Where content is truly king
Kara Cooney is among a growing number of Bruins sharing commentary on Substack and similar sites

Pete Ryan/UCLA Magazine
Kara Cooney says 2025 could see a rise of “new meeting places for grown-up conversation” that will be “very different from the old ad-based, algorithm-dictated spaces.”
April 11, 2025
|As the podcaster who has, more than once, referred to herself as “Coffin Girl,” UCLA professor Kara Cooney is passionate about sharing her often controversial take on ancient Mediterranean cultures and burial rites. Energetically throwing herself into every corner of social media, she’s determined to both educate and entertain.
Sadly, since her earliest social posts two decades ago, the professor of Egyptian art and architecture at the UCLA Cotsen Institute of Archaeology has grown bored, frustrated or disappointed by pretty much every platform going. Cooney, like many serious communicators, has become tired of the big site algorithms that work against those not screaming for attention, as well as concerned about how many online sites just disappear: Bloomberg estimates that URL links to 38% of all internet sites working in 2013 have now vanished. Cooney wants some words to endure as long as the pharaohs.
So the professor is pivoting to new worlds — and she’s far from alone. As millions of online consumers have shifted their attention from legacy media sites such as The New York Times, X or Reddit toward the splashier visual worlds of Instagram, a whole new arena has emerged for thoughtful, engaging commentary and deeper reportage.
Cooney, for one, has never been so jazzed for the future of social media. She sees intellectual salvation in the rising tide of subscription-funded newsletters on sites such as Ghost, Kit or the currently dominant player in this new marketplace of ideas, Substack.

Kara Cooney
“2025 will be a transformative year. We will build new meeting places for grown-up conversation,” she says. “And those will be very different from the old ad-based, algorithm-dictated spaces.”
Like the rest of the internet, the new sites present something of a mixed bag. Some content is challenging and informative, some warm and whimsical — and some righteously rageful or downright disturbing.
It should come as no surprise that such a new frontier would include a healthy dose of intellectual UCLA DNA. Bruin Substackers include a legendary athlete and a contemporary football powerhouse, psychologists and artists. All are unified by a determination to speak directly to a select, rather than mass, audience that values unfiltered (albeit occasionally in need of editing) authenticity.
The demand is clearly there. While traditional media stagnates, Substack’s audience has been growing by 13% a year. Founded in San Francisco in 2017, Substack now boasts more than 17,000 writers and 3 million paying subscribers. The writers own their material and can take it elsewhere if they get a better hosting offer. A handful are earning millions of dollars through direct reader subscriptions while paying 10% “rent” to Substack.
But it’s not just about the money. Creators feel they are punching above their weight with a richer, more civilized connection not available anywhere else. Here are 10 Bruins who are surfing this new wave of online connection.
The Egyptologist’s new world
In January 2025, Kara Cooney started employing a third co-producer on her Substack site, “Ancient/Now.” It’s a mark of confidence in her Substack mission, which combines a newsletter, a podcast, links to other sites and, for subscribers, a two-way video “meet and greet” called Ancient Office Hours.

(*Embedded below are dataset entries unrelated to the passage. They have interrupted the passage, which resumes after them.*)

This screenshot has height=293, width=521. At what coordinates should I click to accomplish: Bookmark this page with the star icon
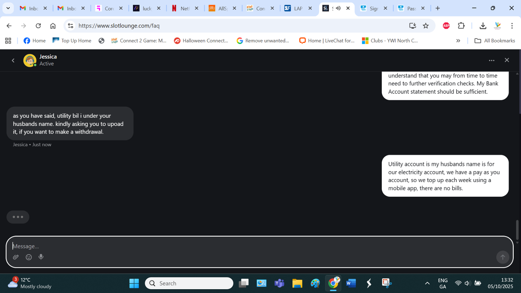(425, 26)
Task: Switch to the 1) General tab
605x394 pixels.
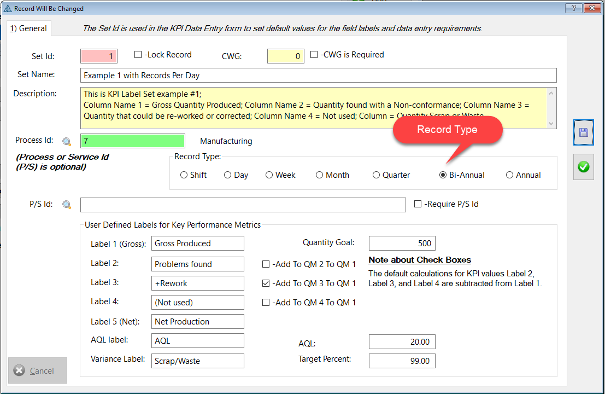Action: click(x=28, y=28)
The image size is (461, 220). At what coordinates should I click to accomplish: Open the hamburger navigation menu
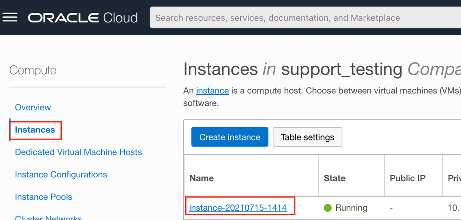click(10, 17)
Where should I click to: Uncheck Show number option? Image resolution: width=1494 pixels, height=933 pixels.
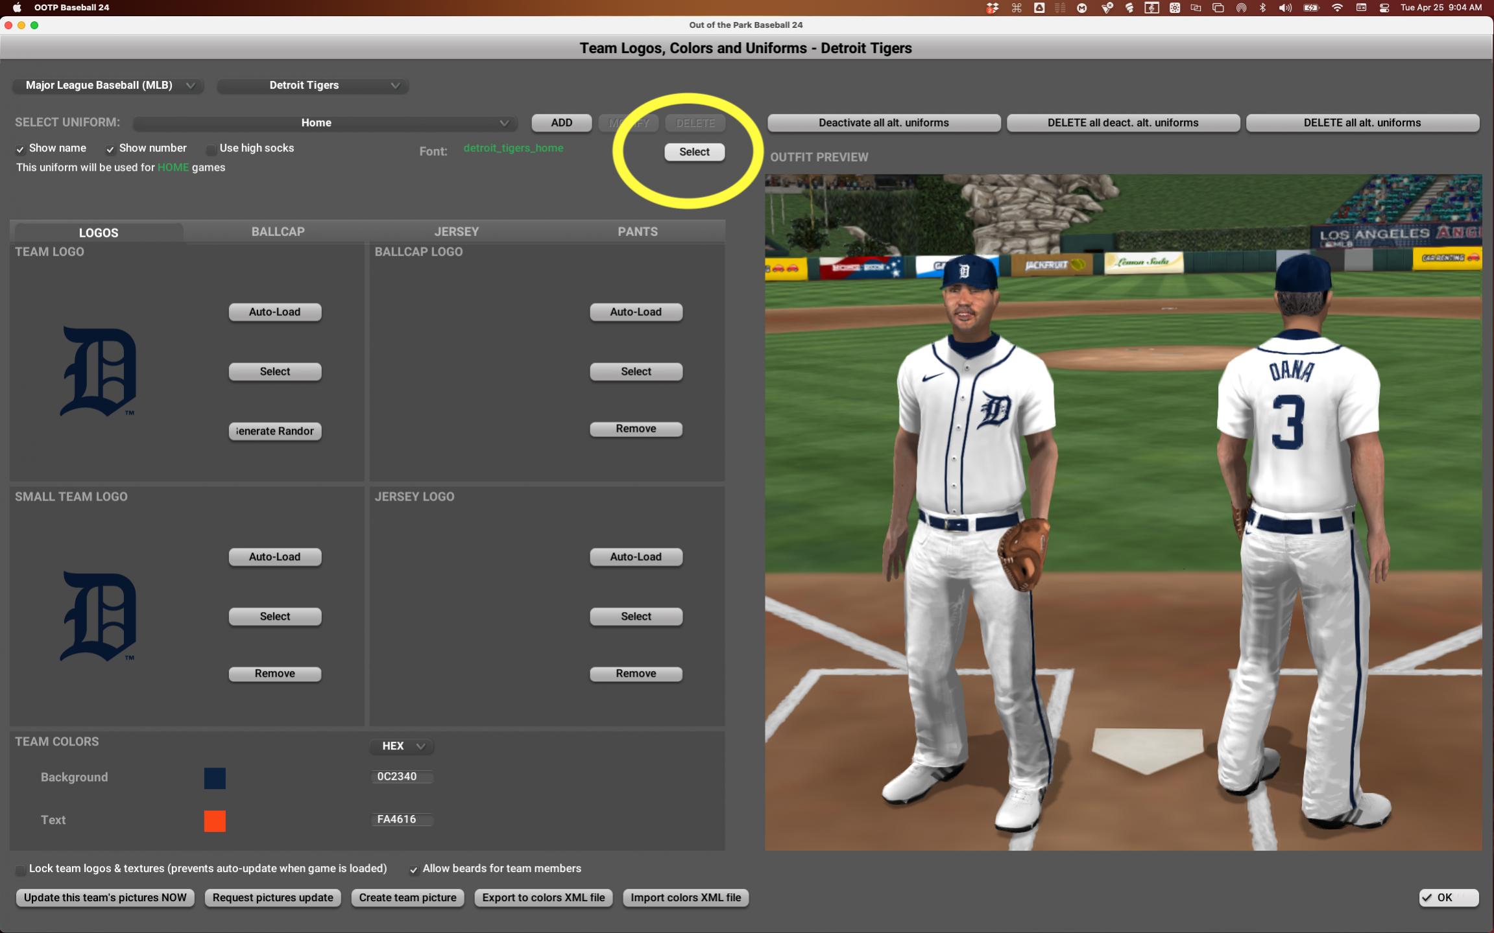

This colorful mix of lively writing and archived chats, combined with some rigorous coursework, is an exhilarating, funny and occasionally strange journey into ancient cultures that feel both alien and familiar. The 3,000-strong audience, building on a core of devoted boomers who have followed Cooney through many online reincarnations, engage without rage — “They have helped me work through some big ideas,” she says.
Critics dubbed Cooney “The Hot Egyptologist” after her Discovery Channel documentary series Out of Egypt debuted in 2009. It’s a sobriquet she laughs off, while adding that her Substack is a way of “maturing out” of such silliness.
“Working in TV demands compromise, and books are so overly edited they lose humanity in the pursuit of perfection, but on the site I can let rip spontaneously,” she says. “I can take on topics such as the parallels between Ramses II and Donald Trump, for instance — something that irritates some historians who argue we can only identify with people from, maybe, 500 years back. This sense of modern exceptionalism is absurd.”
Cooney still counts more than 300,000 followers on Facebook, but she says that since COVID, its algorithm has prioritized more advertising-friendly posters. On Substack, where she’s been busy for two years, she says the content is “a real conversation between people who care.”
She continues, “Yes, there are neo-Nazis and anti-vaxxers on Substack, but that is humanity for you. I would not advise against using an iPhone just because horrible people also use it. Today, Substack is first draft. As AI smooths out the creases in the world, such authenticity will become the most valuable coin of the realm.”